In this blog post I will be outlining the key differences between the big three cloud storage providers; Dropbox, Google Drive and OneDrive. Each provider offers their own deals and perks, helping to identify the pros and cons for each when it comes to using them for file storage.
Free to sign up. The basic account comes with 2GB of free storage space, but they also offer referral perks which allows you to invite friends and family to increase your free storage limit. Dropbox offers 500MB of extra storage space for every person you refer. You can increase your storage by a maximum of 16GB in this way, giving you a grand total of 18GB, when added to your initial 2GB.
If more storage space is required, you can opt for a Dropbox Pro account which offers 1TB (1,000GB) of space for £7.99 a month. If this is still not enough, you can opt for Dropbox for Business which is an unlimited space service for £11 per user, per month. Dropbox for Business allows you to try their service free of charge for 14 days.
If you have a Gmail email account, Google Drive is already available to you. Google Drive offers 15GB of free storage space when you sign up. Although Google do not offer any referral perks, upgrades are reasonably priced and you are also able to use storage space with other Google services such as Picasa which will not affect your Google Drive allowance. The pricing for Google Drive per month is as follows:
15GB – Free
100GB – $1.99
1TB – $9.99
10TB – $99.99
20TB – $199.99
30TB – $299.99
Comes with 15GB of free storage when you sign up although they do not offer the same large storage options as the other two providers. The main advantage with OneDrive is because it’s a Microsoft product, if you upgrade to the 1TB version, you also get Office365 thrown in. Prices per month are as follows:
15GB – Free
100GB – $1.99
200GB – $3.99
1TB – $6.99 (includes Office365)
The Dropbox desktop application is available on Windows, Mac OS, and Linux. Dropbox is also available on mobile devices iOS, Android and Blackberry. Dropbox is currently the only service which supports Linux and is the only service available on Blackberry.

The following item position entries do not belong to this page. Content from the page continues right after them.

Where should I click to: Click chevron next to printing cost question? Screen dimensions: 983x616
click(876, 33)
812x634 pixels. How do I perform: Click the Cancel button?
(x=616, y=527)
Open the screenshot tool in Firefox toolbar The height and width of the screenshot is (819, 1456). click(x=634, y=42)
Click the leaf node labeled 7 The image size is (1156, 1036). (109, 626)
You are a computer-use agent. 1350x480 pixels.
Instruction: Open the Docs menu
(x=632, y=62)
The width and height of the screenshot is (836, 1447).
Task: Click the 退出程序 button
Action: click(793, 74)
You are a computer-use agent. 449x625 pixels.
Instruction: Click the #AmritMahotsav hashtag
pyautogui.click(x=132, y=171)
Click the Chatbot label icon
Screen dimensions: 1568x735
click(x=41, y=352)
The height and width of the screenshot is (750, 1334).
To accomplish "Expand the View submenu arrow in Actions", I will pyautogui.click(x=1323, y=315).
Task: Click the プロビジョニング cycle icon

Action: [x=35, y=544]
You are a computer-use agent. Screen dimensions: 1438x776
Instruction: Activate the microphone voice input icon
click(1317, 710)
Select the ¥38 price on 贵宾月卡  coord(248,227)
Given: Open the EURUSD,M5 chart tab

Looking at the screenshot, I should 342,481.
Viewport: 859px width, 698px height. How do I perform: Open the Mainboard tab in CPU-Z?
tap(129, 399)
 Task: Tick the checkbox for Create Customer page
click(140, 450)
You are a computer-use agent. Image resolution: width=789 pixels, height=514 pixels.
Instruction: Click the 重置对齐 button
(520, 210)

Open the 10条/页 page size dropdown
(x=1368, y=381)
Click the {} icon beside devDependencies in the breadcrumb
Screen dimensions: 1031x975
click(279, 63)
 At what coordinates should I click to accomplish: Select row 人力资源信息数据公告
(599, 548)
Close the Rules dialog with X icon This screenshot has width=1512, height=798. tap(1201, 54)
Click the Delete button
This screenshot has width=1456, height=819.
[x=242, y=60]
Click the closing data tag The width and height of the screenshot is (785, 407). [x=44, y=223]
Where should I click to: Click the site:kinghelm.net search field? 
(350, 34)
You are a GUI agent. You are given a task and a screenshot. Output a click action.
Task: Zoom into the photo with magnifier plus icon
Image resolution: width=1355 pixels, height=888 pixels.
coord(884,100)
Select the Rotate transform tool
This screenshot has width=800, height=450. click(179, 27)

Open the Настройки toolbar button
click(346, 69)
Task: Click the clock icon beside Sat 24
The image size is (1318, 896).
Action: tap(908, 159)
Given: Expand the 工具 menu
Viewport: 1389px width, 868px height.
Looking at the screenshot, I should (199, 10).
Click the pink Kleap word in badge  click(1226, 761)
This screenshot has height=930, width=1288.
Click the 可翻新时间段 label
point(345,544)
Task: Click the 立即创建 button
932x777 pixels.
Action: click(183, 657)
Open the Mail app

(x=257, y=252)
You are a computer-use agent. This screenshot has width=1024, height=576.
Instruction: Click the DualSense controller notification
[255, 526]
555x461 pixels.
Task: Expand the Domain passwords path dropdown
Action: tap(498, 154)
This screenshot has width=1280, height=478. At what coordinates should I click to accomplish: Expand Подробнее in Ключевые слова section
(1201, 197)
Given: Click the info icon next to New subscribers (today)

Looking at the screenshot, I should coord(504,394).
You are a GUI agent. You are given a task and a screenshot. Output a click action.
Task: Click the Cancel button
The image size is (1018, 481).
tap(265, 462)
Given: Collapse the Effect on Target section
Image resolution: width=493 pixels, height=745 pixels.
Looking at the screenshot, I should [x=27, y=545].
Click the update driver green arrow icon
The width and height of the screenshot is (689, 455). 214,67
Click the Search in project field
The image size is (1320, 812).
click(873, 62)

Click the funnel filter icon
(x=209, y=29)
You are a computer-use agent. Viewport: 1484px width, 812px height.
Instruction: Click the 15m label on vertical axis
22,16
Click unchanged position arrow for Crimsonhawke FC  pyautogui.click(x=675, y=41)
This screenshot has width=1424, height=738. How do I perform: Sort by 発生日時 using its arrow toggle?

Available for Windows and Mac OS. Google Drive has no native support for Linux and if required relies on third party programs. For mobile devices, Google Drive is only available on iOS and Android.
Available for Windows and Mac OS. Just like Google Drive, OneDrive relies on third party programs to make it work on Linux platforms. OneDrive will work with iOS and Android and is the only service to offer their own official app for the Windows Phone, which you might expect being a Microsoft product.
Uploading files through the Dropbox website is limited to 300MB, the same as OneDrive. However, uploads via the Dropbox desktop application have no file size limit, whereas OneDrive has a 2GB upload limit when using the desktop application.
Unlike the other providers, Dropbox is fully integrated with Facebook groups allowing you to share files between members.
Allows you to disable automatic deletion of old versions, enabling you to keep all file revisions for as long as you want, however, if you do not keep track of this, space can fill up quickly.
Google Drive also provides an online document editor which converts your Microsoft Office documents into a Google Document (.dgoc) before editing.
Installing the OneDrive desktop application allows you to access every file on the PC it is installed on. As long as your PC is on and connected to the internet, you can access your file system through the OneDrive website. As good as this feature may be for some, those worried about extra security can disable it.
OneDrive also has Microsoft Web Applications which includes support for viewing all types of Office documents from your web browser. Although this feature does not include all of the power of Microsoft Office, it is more than enough for viewing and making basic edits.
Dropbox and Google Drive both have two-step authentication features when logging into the account via a webpage. A standard email and password login is followed by a security code which is sent directly to your smartphone via SMS or by using the Google authenticator application.
Although OneDrive has a single username/password authentication system, they handle security slightly differently by sending a security code to a secondary email address when accessing sensitive data like editing your contact information or connecting to your PC for remote access.
On mobile devices, Dropbox requires a 4-digit passcode to gain entry whereas the other providers just require a username/password combination.
For me then, of the three providers I’ve reviewed here today, there isn’t one in particular that stands out head and shoulders above the rest – they all have their advantages. It really depends on your specific requirements; how much storage you need, which other systems you use, security levels etc. And how you answer those questions will determine which one of the big three will be the most suitable cloud storage provider for you.